Firenze, più interferenze della ‘ndrangheta e pressioni su Regione Toscana, Arpat e Comune di Santa Croce sull’Arno finalizzate a compiere delitti contro la pubblica amministrazione.

Anche per questo sono stati indagati i membri dell’Associazione Conciatori di Santa nell’inchiesta che stiamo seguendo da stamane, della Dda di Firenze e dei carabinieri, per associazione a delinquere e reati ambientali che avebbe svelato connessioni con cosche della ‘ndrangheta infiltratesi in Toscana.

In particolare nell’ordinanza che ha disposto sei arresti (19 gli indagati), uno dei filoni dell’operazione odierna, il gip Elisabetta Zatini accusa i vertici dei conciatori – Gliozzi, Maccanti, Donati e Francioni, in collaborazione con il sindaco Giulia Deidda – di aver agito in concorso tra loro e con il consigliere regionale Andrea Pieroni (Pd) nel reato di corruzione per atti contrari ai doveri di ufficio “per aver ottenuto da parte di costui (Pieroni, ndr) nel maggio-giugno 2020 la disponibilità a presentare nell’esercizio dei suoi poteri di ufficio modificandone un emendamento alla legge regionale n.20/2006 l’art.13 bis, commi 1, 6 ,8 con legge regionale n.32/2020, di cui non conosceva e comprendeva neanche il contenuto tecnico perchè in realtà redatto e ideato dal consulente del consorzio Aquarno, avvocato Alberto Benedetti (anche lui fra gli indagati), per sottrarre il consorzio Aquarno dall’obbligo di sottoporsi alla procedura di autorizzazione di integrazione ambientale (Aia)”.

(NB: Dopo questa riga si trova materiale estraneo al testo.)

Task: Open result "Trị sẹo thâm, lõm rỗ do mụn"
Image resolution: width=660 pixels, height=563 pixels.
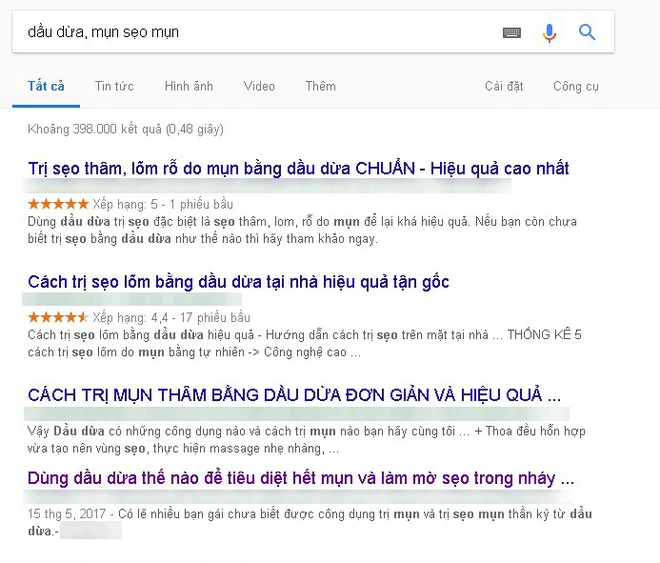Action: [298, 168]
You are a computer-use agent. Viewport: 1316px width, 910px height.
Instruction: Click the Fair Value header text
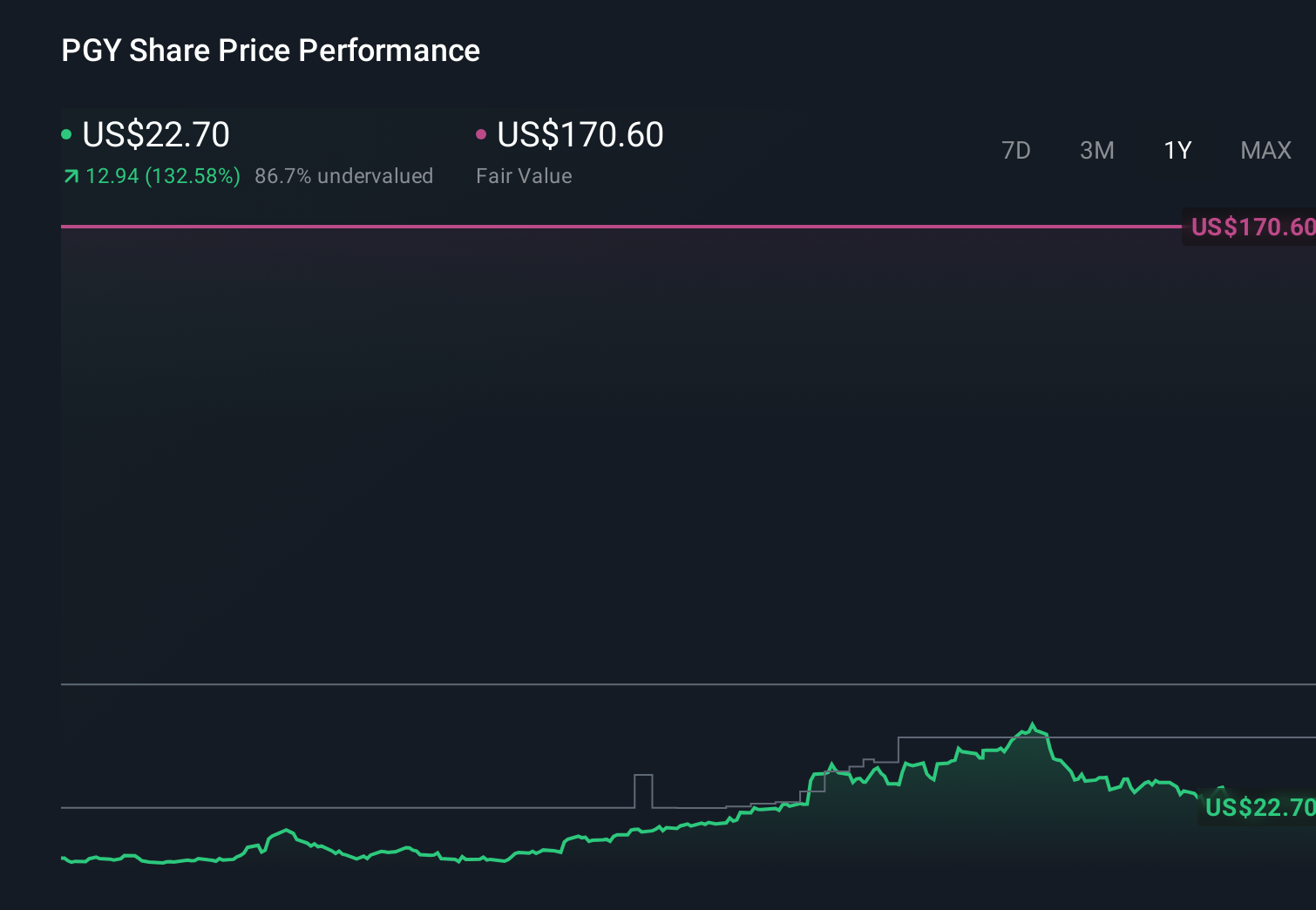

Secondo le carte dell’inchiesta, fu usato a tal fine “l’espediente di escludere l’impianto da quelli facenti parte il servizio idrico integrato”. Ciò, viene ricostruito, “tramite la promessa di utilità poi quantificate in 2-3.000 euro da erogarsi in concomitanza con la campagna elettorale delle elezioni regionali tenutesi nel settembre 2020 o in tempi immediatamente successivi”. Quell’articolo di legge (regionale), si annota nel testo dell’ordinanza, “fu impugnato dal Governo davanti alla Corte Costituzionale”.